The Trade Competition Commission (TCC) is preparing to introduce guidelines aimed at evaluating unfair trade practices and identifying actions that lead to monopolies or reduce competition within multi-sided platform businesses, particularly in the digital e-commerce sector.
This move is in response to concerns voiced by online vendors who claim that dominant e-commerce platforms have increasingly impacted their businesses. Merchants have reported issues such as platform mandates to use the platforms’ own logistics services, rising fees—especially commissions—and pressure to participate in specific marketing campaigns.
Visanu Vongsinsirikul, TCC secretary-general, told the Bangkok Post that the commission is currently conducting a public hearing on the new guidelines. Once finalized, the proposals will be submitted to the TCC board for approval before being enacted into law. The entire process is expected to conclude by October.
The guidelines are considered necessary due to the growing complexity and interconnectedness of online business transactions, which create network effects and significantly influence trade behaviors. Drafted by the TCC, these guidelines aim to promote fair and free competition.
The draft specifies that unfair non-price behaviors may include platform coercion of merchants to accept unreasonable conditions—such as being forced to use specific logistics providers or carriers instead of choosing their preferred options.
Price Practices
The draft defines behaviors that constitute monopolistic or anti-competitive practices regarding pricing. For instance, setting prices below the average total cost without valid justification is prohibited. Enforcing rate parity clauses—where sellers are required to maintain identical prices across all sales channels—and prohibiting sellers from offering lower prices on other platforms are also outlawed.
Any attempt by platforms to dictate specific prices to vendors, especially if penalties involve restricting vendors’ sales, is considered unfair. Collecting various fees or benefits without reasonable justification is similarly banned.
The draft highlights problematic scenarios such as excessive pricing and parallel pricing, where fees or expenses are set at similar rates to competitors in a way that might suggest collusion. Predatory pricing—charging fees below the average variable cost to oust competitors—is also addressed.
The regulation seeks to prevent price discrimination and the collection of fees or benefits at different rates from different merchants without valid reasons. Introducing new or undisclosed charges without prior notice is also prohibited.

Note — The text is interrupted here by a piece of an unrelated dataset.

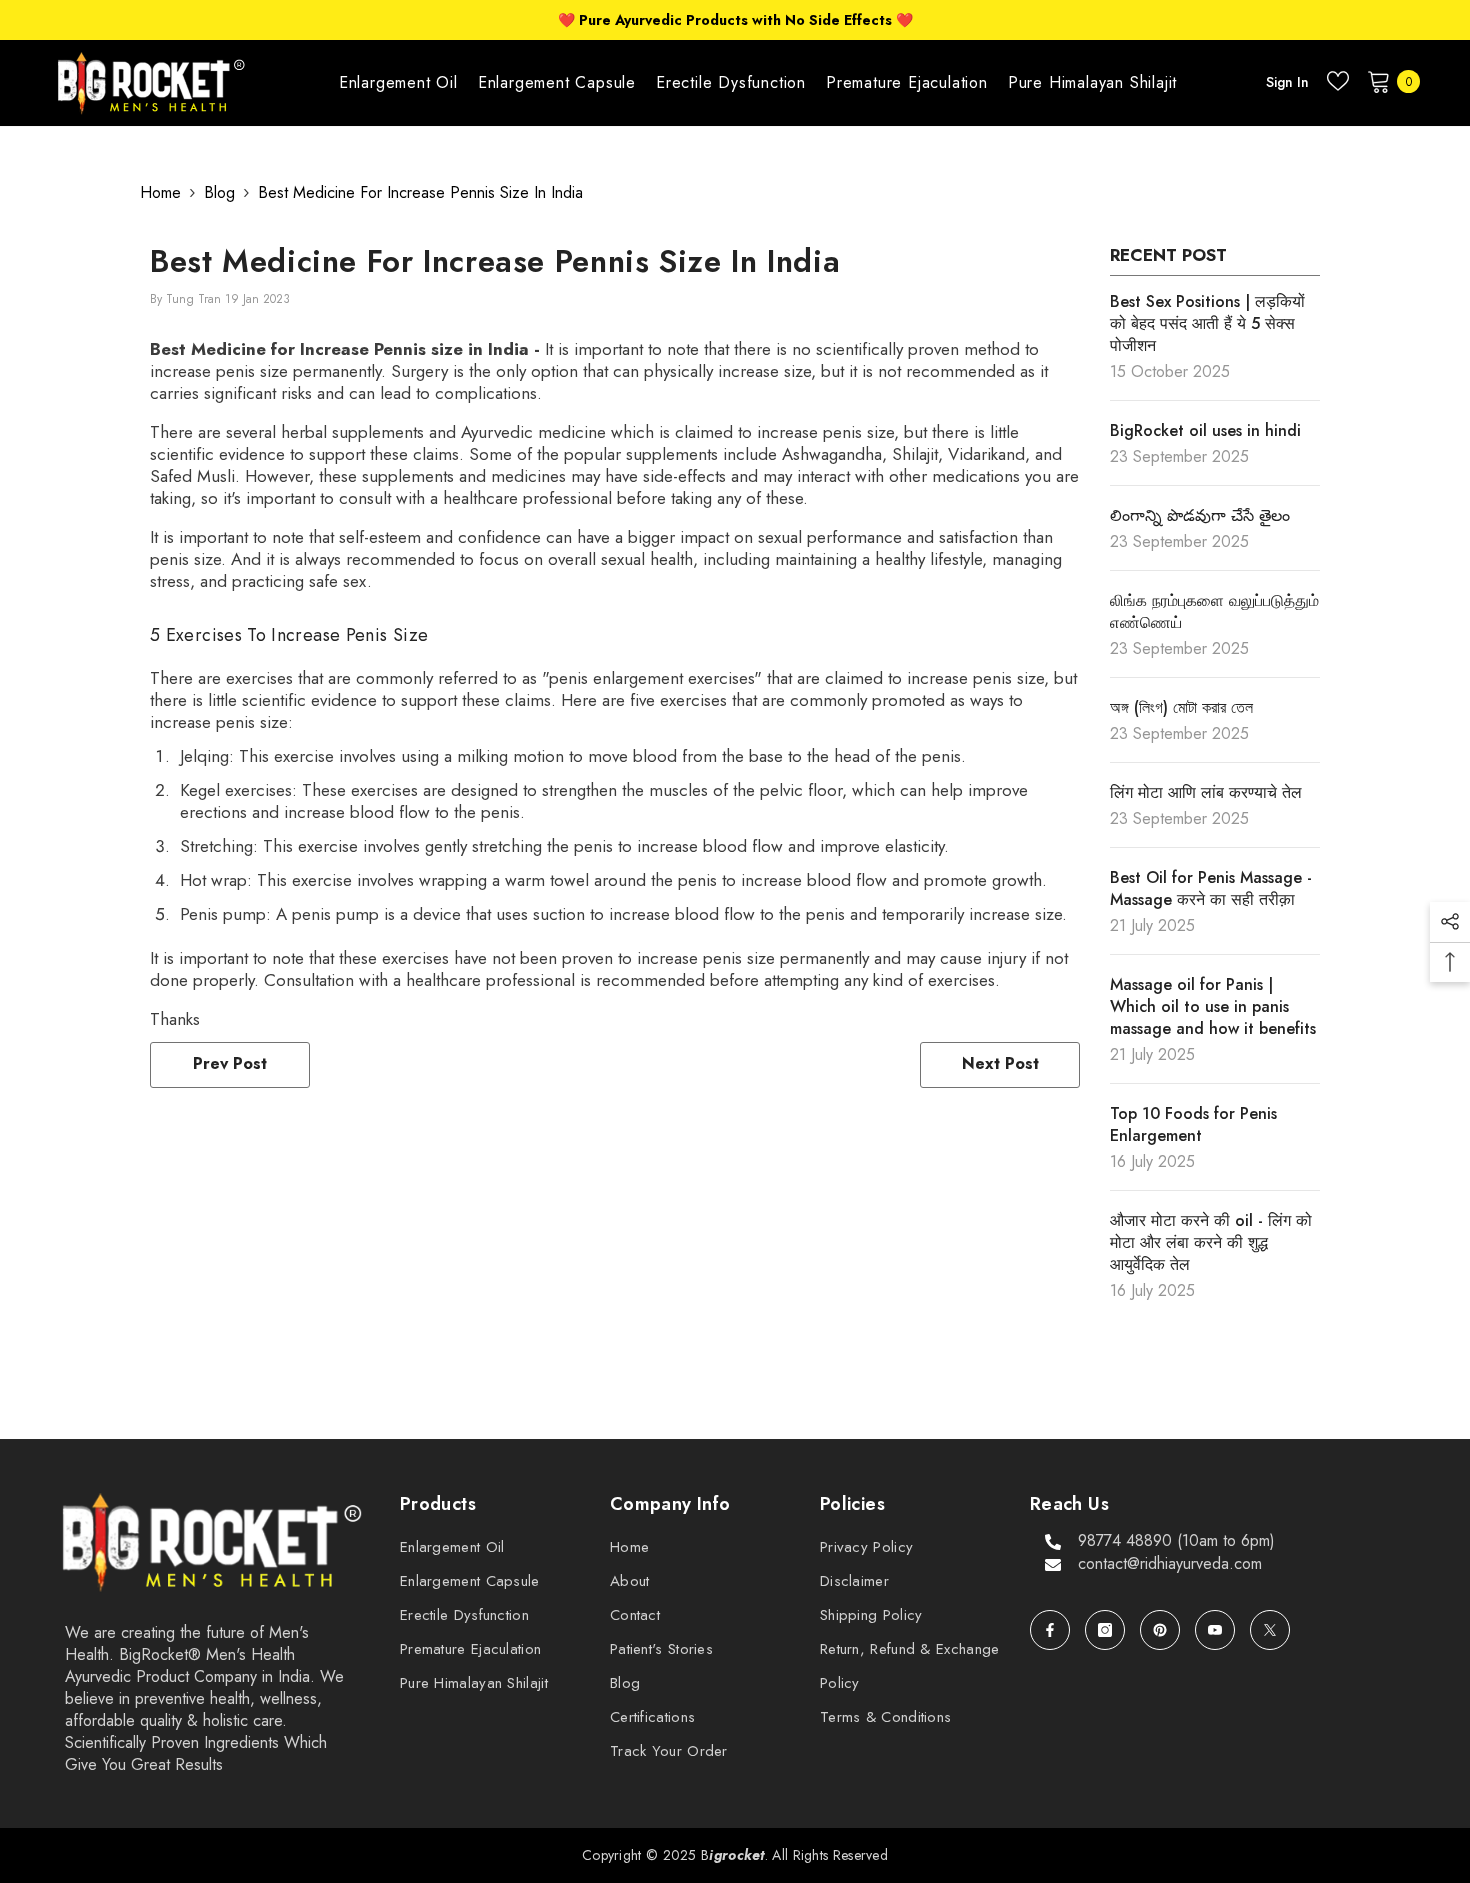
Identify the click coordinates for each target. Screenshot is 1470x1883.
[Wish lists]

Furthermore, the law aims to prevent actions—direct or indirect—that unfairly influence market prices through algorithms or other mechanisms, unless justified by economic, business, trade, or technological factors.
The criteria for judging unfair practices include actions that cannot be explained by legitimate business, economic, or technological progress, as outlined by the TCC.
Thanawat Malabuppha, CEO of Priceza, emphasized the need to support brands, merchants, logistics providers, and service firms to ensure platforms do not impose restrictive practices solely for their own benefit. He highlighted the excessive market power held by some platforms, which needs regulation.
Dhiraphol Suwanprateep, an adjunct law lecturer at Bangkok University, commented that the guidelines could benefit consumers by promoting competitive pricing, expanding product choices, increasing transparency, and fostering innovation within a fair market environment. These measures align with global best practices, such as the EU’s competition laws and the Digital Markets Act, which have improved consumer access to diverse and affordable online services.
He cautioned that enforcement might lead to short-term price increases, as stricter rules could reduce platform operational efficiency. Additionally, compliance costs might impact consumers, especially if enforcement is inconsistent or overly burdensome for smaller platforms. However, he suggested that a balanced enforcement approach—targeting major platforms with significant market power while allowing flexibility for smaller players—could mitigate these risks.